Se enteró de que en Bogotá, fundada por un hombre de letras desdoblado en conquistador, el licenciado Gonzalo Jiménez de Quesada, había un empleo vacante que rentaba bastante bien para asegurarle una vida más digna, y de que también la tierra de los antiguos mayas, Guatemala, podía brindarle un modesto lugar en la administración colonial… En su desesperación, pensó que por su idoneidad había un destino, él en las Indias, y el 31 de mayo de 1590, mal arropado, sin poder esconder que le faltaba una mano, fue a presentar al Consejo de Indias el siguiente escrito:

«Yo, Miguel de Cervantes Saavedra…, pide y suplica humildemente, cuanto puede, a V.M. sea servido de hacerle Merced de un oficio en las Indias de los tres o cuatro que al presente están vacos, que es el uno la contaduría del Nuevo Reino de Granada, o la gobernación de la provincia de Soconuzco en Guatimala, o contador en las galeras de Cartagena, o corregidor de la ciudad de La Paz; que cualquier oficio que V.M. le haga Merced, la recibirá; porque es hombre hábil y suficiente y benemérito, para que V.M. le haga Merced; porque su deseo es continuar siempre en el servicio de V.M. y acabar su vida como lo han hecho sus antepasados, que en ello recibirá muy gran bien y Merced».

El Consejo denegó el pedido.
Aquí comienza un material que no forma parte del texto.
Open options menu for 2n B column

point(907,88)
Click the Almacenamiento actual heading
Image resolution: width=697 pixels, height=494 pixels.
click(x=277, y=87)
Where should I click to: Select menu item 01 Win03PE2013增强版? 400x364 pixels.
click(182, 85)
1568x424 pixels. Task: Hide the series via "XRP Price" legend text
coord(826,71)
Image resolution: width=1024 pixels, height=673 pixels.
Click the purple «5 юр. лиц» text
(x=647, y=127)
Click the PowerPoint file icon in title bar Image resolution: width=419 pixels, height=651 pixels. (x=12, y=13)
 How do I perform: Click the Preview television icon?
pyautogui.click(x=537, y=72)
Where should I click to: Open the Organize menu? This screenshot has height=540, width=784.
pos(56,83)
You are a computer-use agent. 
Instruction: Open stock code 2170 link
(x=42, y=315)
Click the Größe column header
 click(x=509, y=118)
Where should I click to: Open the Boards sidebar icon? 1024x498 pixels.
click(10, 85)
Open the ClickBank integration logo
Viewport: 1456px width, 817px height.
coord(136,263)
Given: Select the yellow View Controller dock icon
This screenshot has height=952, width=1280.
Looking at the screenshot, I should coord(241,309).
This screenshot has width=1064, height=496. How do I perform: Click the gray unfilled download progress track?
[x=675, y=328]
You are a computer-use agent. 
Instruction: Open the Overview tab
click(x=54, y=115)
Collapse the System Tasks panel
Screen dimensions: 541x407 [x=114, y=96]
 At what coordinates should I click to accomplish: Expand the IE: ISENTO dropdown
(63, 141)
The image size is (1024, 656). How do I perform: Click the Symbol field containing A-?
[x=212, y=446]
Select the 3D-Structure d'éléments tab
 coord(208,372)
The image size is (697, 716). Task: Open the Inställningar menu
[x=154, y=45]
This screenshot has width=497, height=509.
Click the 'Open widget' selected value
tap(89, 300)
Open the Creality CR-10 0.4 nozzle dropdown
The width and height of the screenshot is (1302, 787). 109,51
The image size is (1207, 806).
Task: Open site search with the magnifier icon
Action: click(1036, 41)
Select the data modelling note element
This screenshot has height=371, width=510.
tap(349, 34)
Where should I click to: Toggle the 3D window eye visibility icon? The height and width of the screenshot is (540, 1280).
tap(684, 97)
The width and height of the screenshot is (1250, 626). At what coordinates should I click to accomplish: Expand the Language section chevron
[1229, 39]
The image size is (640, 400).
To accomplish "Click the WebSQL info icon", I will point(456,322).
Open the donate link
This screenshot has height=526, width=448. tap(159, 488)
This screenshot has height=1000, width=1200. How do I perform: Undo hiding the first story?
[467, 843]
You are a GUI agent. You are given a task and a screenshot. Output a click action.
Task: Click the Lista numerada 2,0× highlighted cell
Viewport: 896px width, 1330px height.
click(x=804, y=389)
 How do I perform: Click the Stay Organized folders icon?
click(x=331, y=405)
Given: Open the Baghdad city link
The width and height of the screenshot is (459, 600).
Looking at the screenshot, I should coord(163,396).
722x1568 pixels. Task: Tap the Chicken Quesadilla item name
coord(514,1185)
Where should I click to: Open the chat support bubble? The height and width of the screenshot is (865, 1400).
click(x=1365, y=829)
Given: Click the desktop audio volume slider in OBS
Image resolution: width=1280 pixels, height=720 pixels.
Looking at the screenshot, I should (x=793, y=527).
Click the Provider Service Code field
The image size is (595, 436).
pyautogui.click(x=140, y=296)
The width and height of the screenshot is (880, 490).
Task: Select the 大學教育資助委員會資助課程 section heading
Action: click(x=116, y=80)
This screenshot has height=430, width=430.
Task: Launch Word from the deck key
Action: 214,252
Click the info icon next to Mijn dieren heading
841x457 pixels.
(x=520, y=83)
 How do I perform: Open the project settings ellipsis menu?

Pero este fracaso no sepultó su sueño de viajar al «Nuevo» Mundo, que en la mente de «el manco de Lepanto» se confundía con la quimera de una vida opulenta, de un adiós definitivo a un pasado lleno de pesares y penurias. Pensó que valía la pena un esfuerzo más para alcanzar aquel mundo fastuoso con olor a canela, donde los ríos en su corriente arrastraban oro, plata y esmeraldas, y no esperó mucho tiempo luego del primer fracaso para iniciar nuevas gestiones solicitando empleo, primero en México y después en el Río de la Plata. Pero una seca providencia del Consejo de Indias le ordenó: «Busque por acá en que se le haga Merced» y Cervantes se quedó en la península soñando con el continente dadivoso, el bienestar económico y la paz de una vida sosegada que no gozó nunca. Sus proyectos de viajar a América se disolvieron sin haberse consumado. Tres lustros más tarde, lejos de la América que podría haber sido su cuna, nació El ingenioso hidalgo don Quijote de la Mancha. Don Miguel de Cervantes Saavedra, perseguido por la miseria y la enfermedad, falleció en Madrid el 22 de abril de 1616. Un año antes había culminado la segunda parte del Quijote.

Hoy nos preguntamos si, de haber emprendido el viaje a México, a Colombia, a Guatemala, al Alto Perú o al Río de la Plata, Cervantes hubiera creado el Quijote. Conjeturamos que sí, pero que hubiera sido muy diferente, y que es probable que, con su escudero Sancho, en vez de enfrentarse a los molinos de viento, hubieran arremetido, lanza en ristre, contra los Pizarro, los Cortés y su propio amigo, el prosista Gonzalo Jiménez de Quesada, que Mancha-ron de sangre el continente americano.